**Set exercise**
Lay out the lines below as a Markdown table with a Row column for the row number and a Text column for the line, skipping any blank lines and omitting the pictures. Begin at the line that has "Where should I click to: Select" and continue through the last line.

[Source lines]
>> START

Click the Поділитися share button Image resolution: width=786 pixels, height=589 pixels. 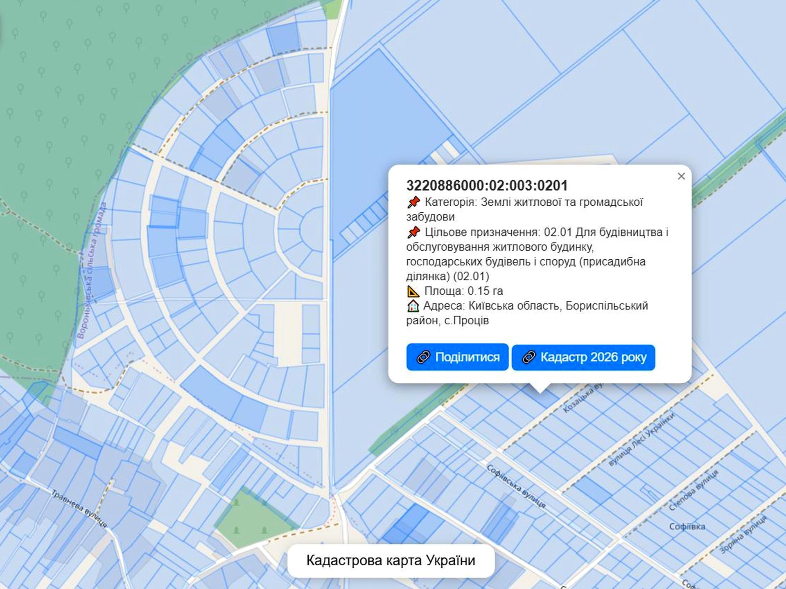457,357
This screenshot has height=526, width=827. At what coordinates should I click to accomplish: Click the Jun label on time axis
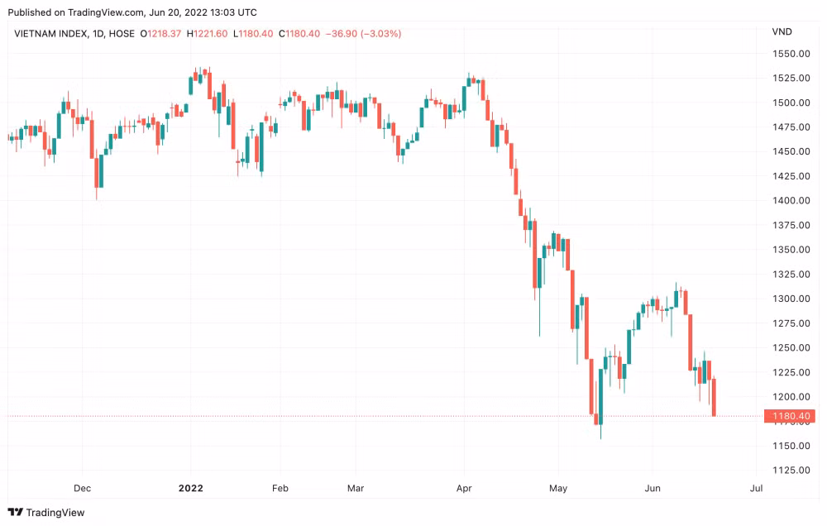click(x=653, y=488)
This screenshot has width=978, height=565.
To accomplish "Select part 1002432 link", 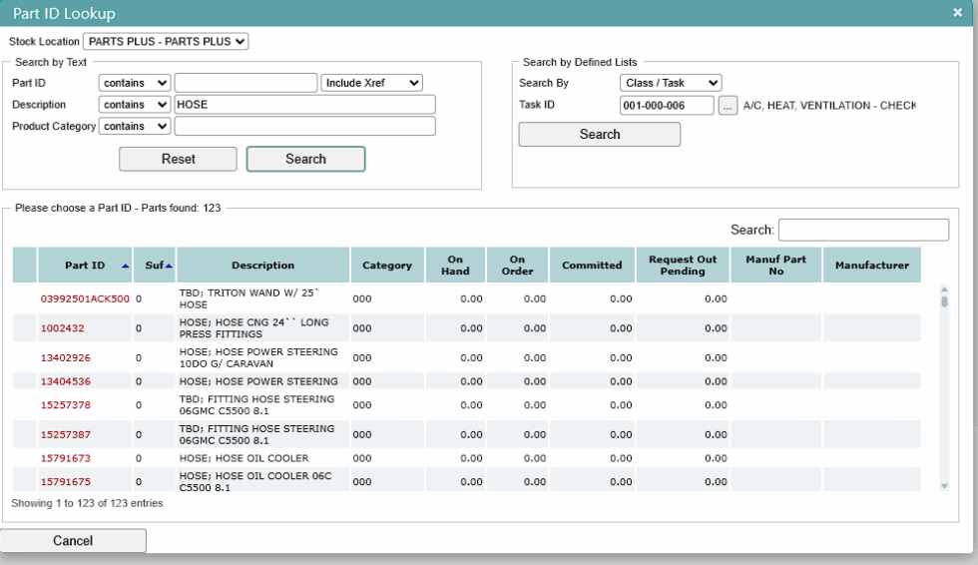I will [62, 328].
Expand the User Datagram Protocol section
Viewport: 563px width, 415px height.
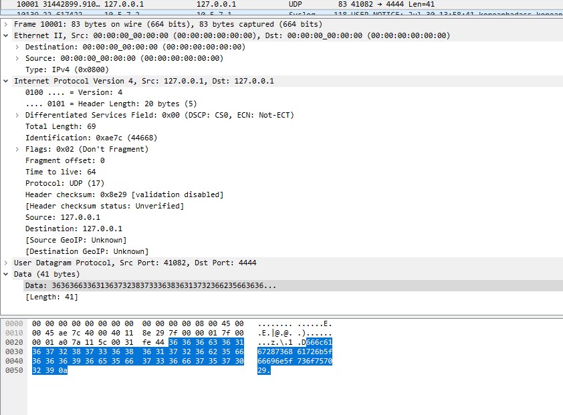point(5,263)
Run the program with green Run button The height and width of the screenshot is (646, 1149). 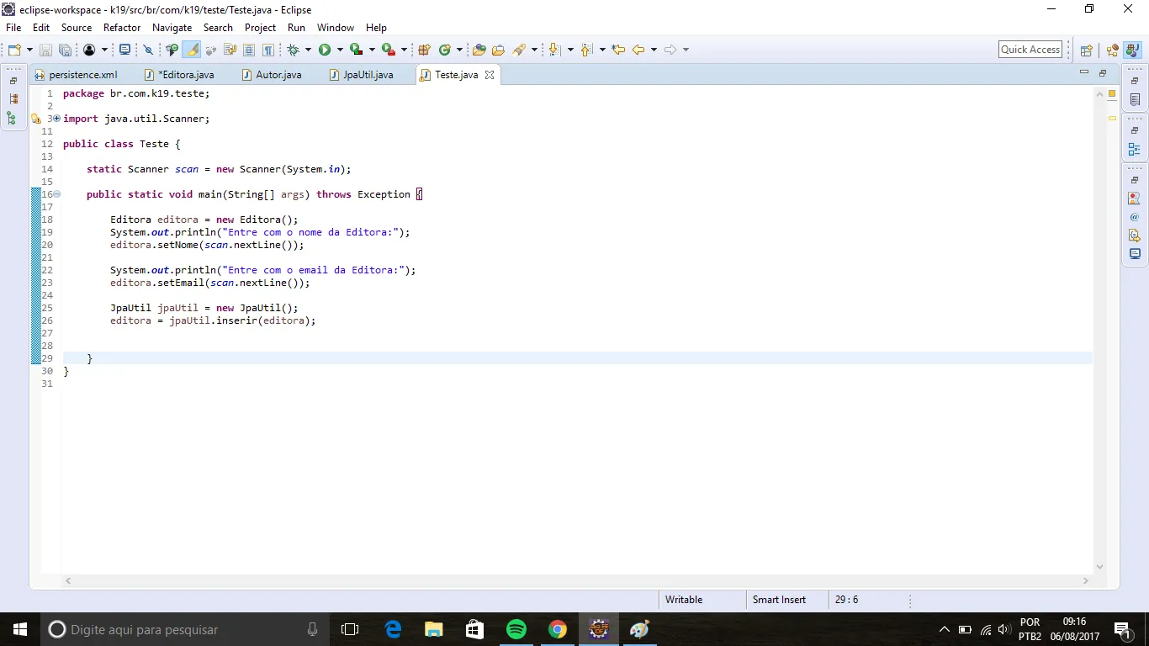click(325, 50)
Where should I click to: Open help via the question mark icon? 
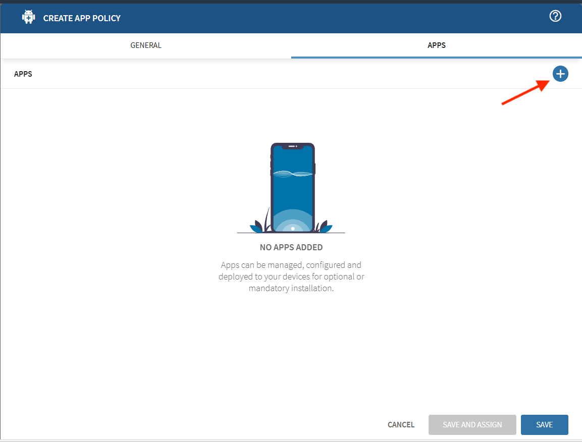point(555,16)
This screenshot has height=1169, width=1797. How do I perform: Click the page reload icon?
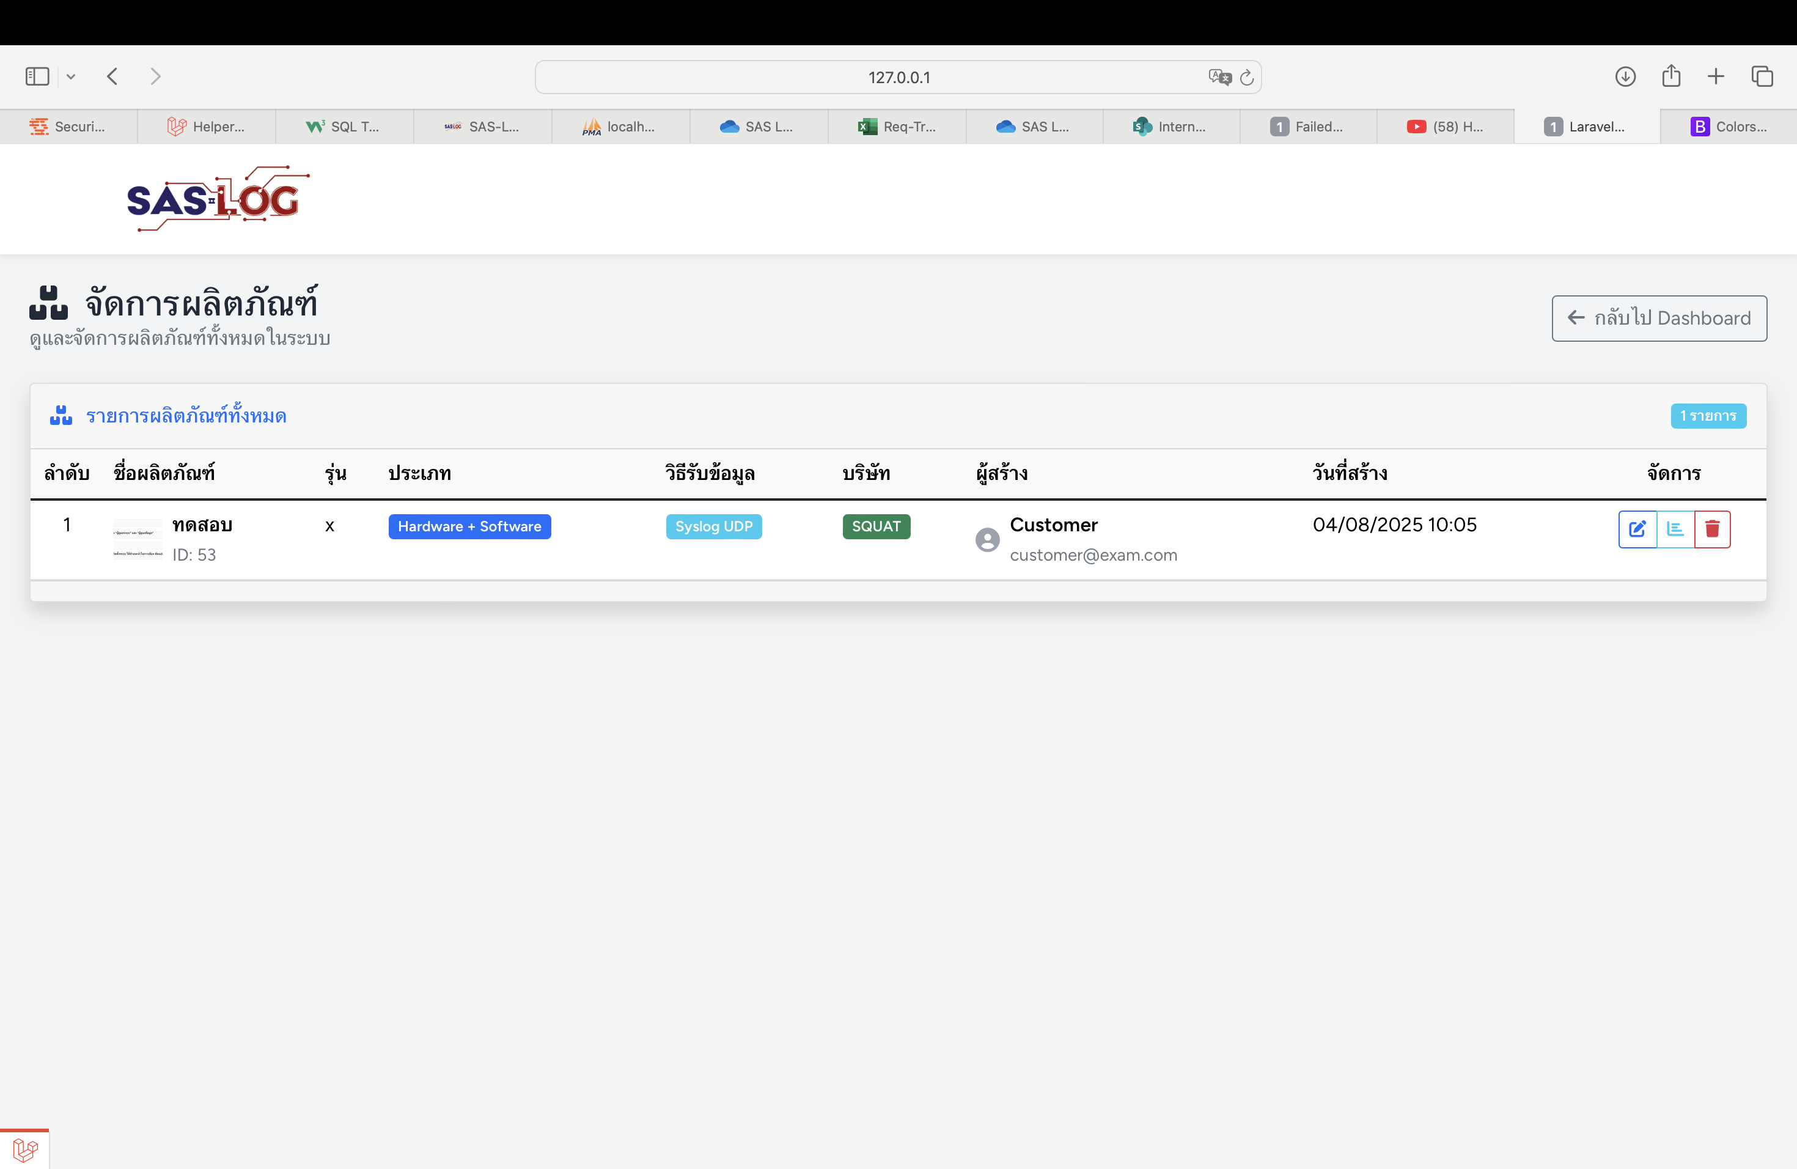coord(1247,77)
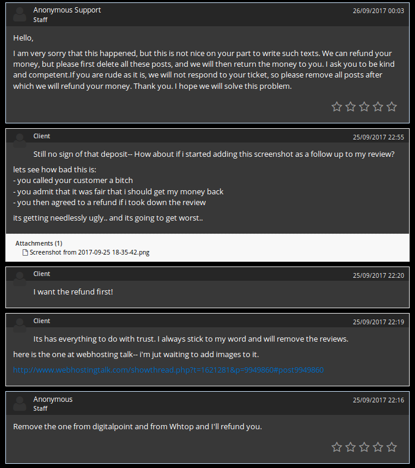Give the bottom Anonymous reply one star
The width and height of the screenshot is (415, 468).
(x=337, y=447)
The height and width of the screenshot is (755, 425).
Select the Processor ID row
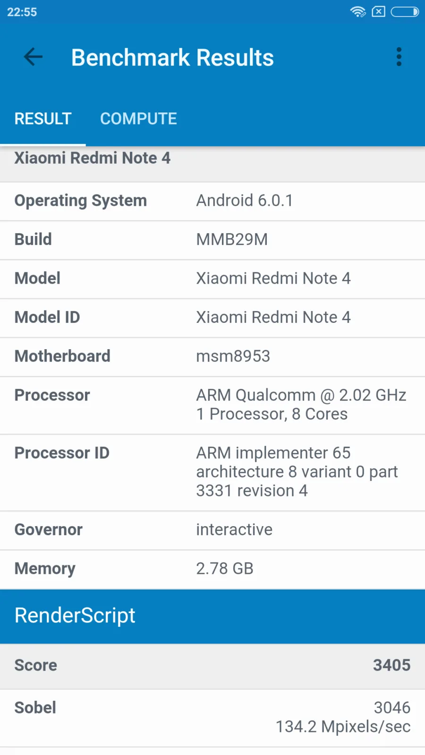[x=213, y=473]
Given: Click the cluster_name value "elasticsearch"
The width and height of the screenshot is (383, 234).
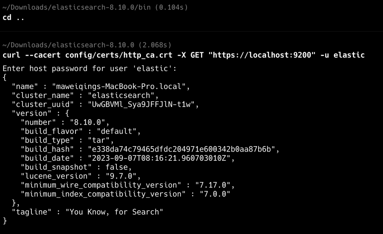Looking at the screenshot, I should [x=123, y=95].
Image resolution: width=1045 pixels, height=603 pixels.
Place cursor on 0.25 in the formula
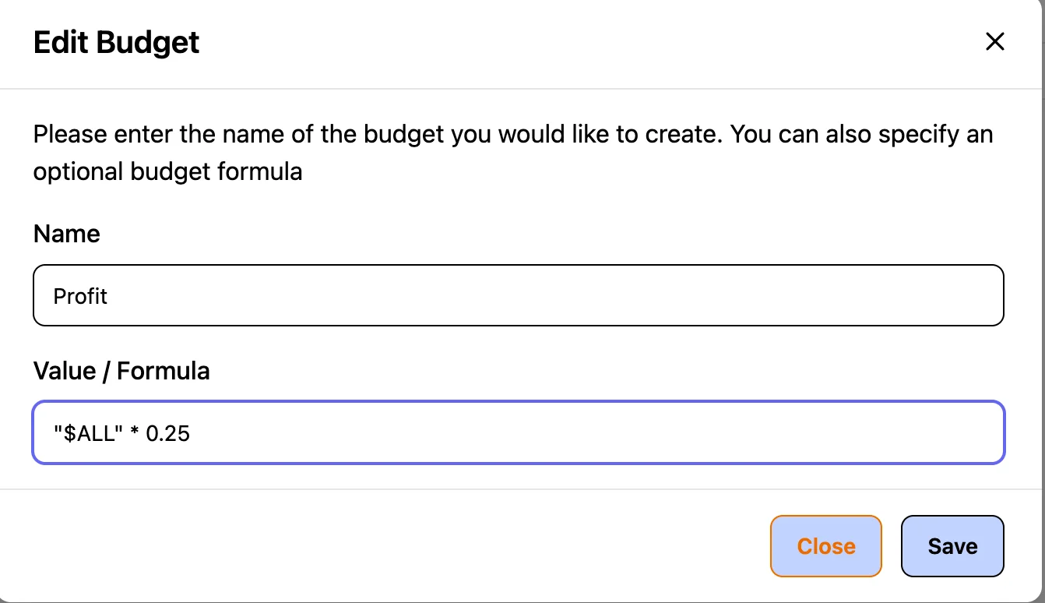point(168,433)
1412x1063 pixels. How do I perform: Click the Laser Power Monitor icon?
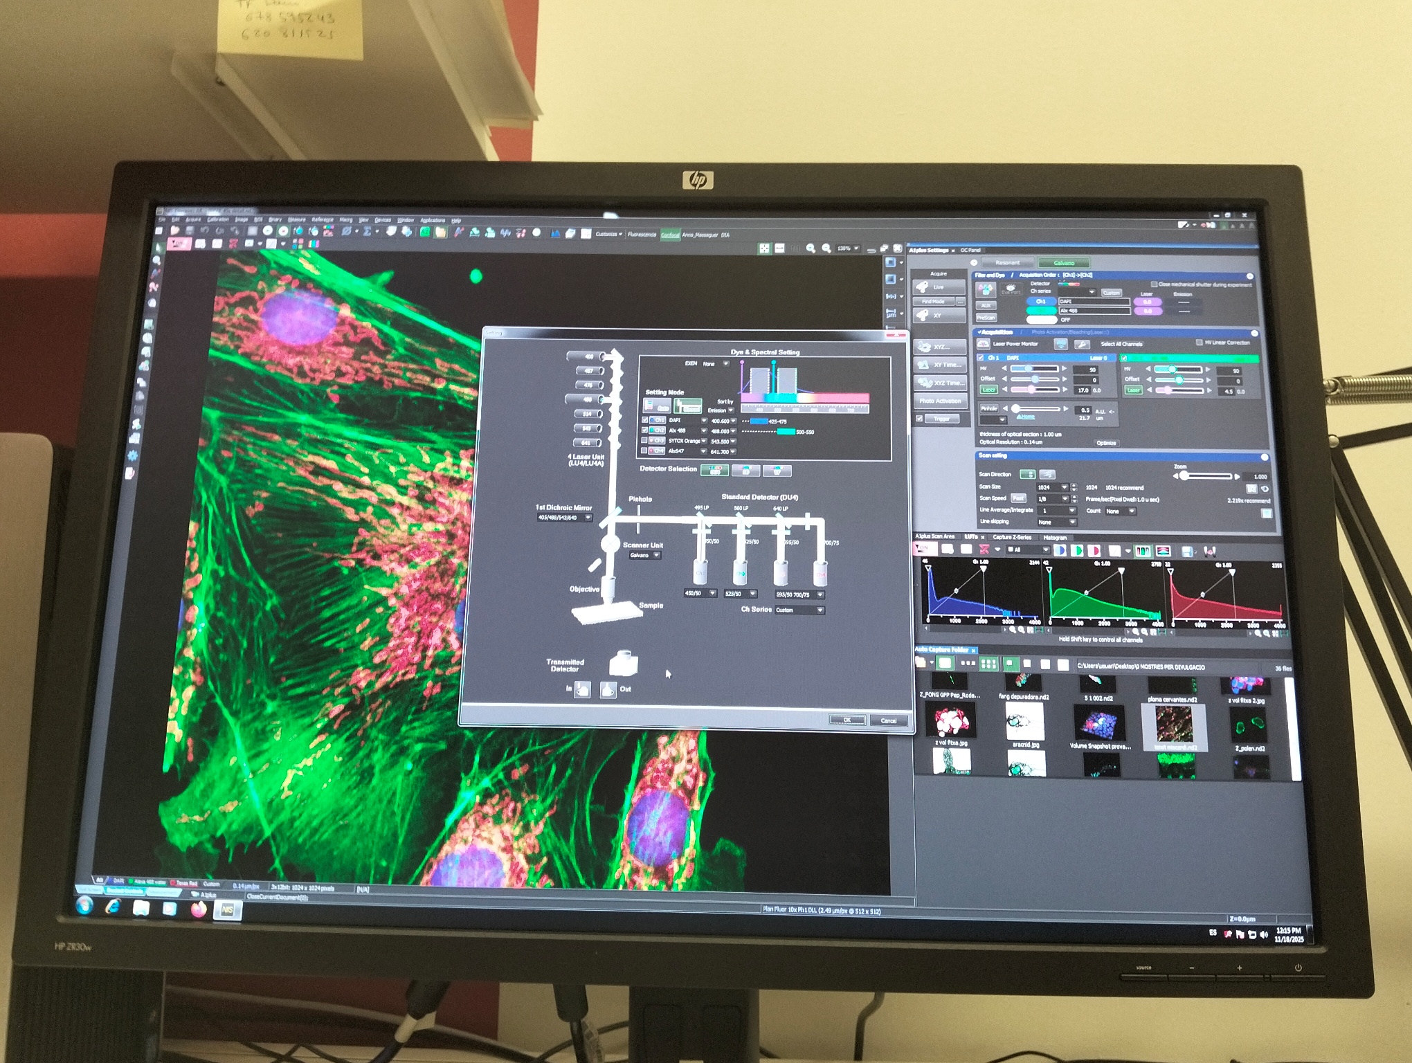[984, 344]
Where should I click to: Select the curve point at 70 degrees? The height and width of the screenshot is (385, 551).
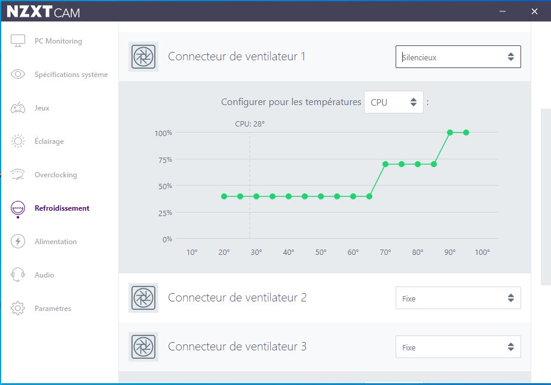(385, 164)
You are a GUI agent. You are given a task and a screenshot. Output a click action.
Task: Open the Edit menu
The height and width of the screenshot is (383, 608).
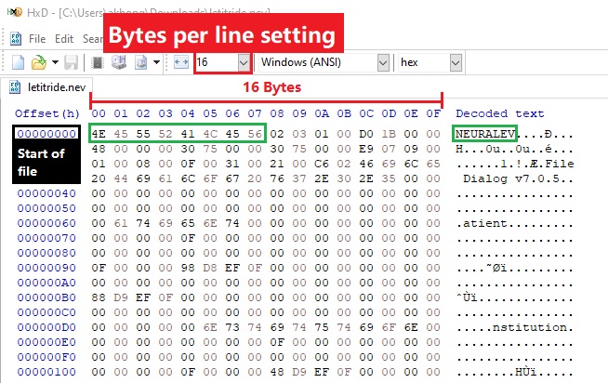(x=64, y=39)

>> END

**Right answer**
| Row | Text |
|---|---|
| 1 | Where should I click to: Select the curve point at 70 degrees? The height and width of the screenshot is (385, 551). |
| 2 | (385, 164) |
| 3 | You are a GUI agent. You are given a task and a screenshot. Output a click action. |
| 4 | Task: Open the Edit menu |
| 5 | The height and width of the screenshot is (383, 608). |
| 6 | (x=64, y=39) |